- **WHAT YOU NEED TO DO**: Using the material below, return exactly the lines between the one holding "You are a GUI" and the one holding "Screen dimensions: 1111x640", inclusive, and no others.
***** AVAILABLE DATA *****
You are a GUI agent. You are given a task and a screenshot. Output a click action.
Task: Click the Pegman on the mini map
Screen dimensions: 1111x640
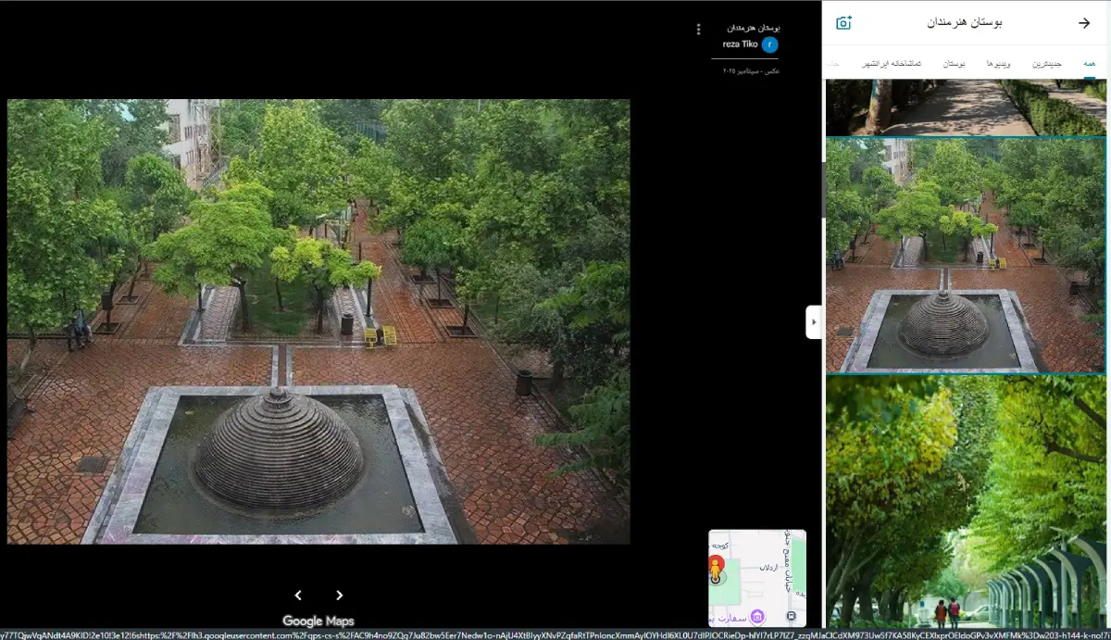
*****
***** AVAILABLE DATA *****
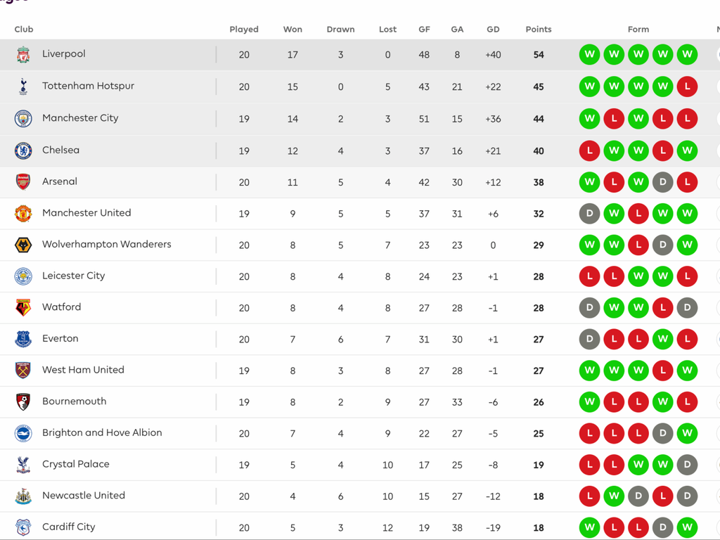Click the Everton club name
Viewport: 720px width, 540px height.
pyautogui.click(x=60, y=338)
*****
- **TASK RESULT**:
You are a GUI agent. You are given a task and a screenshot. Output a click action.
Task: Click the Pegman on the mini map
Screen dimensions: 1111x640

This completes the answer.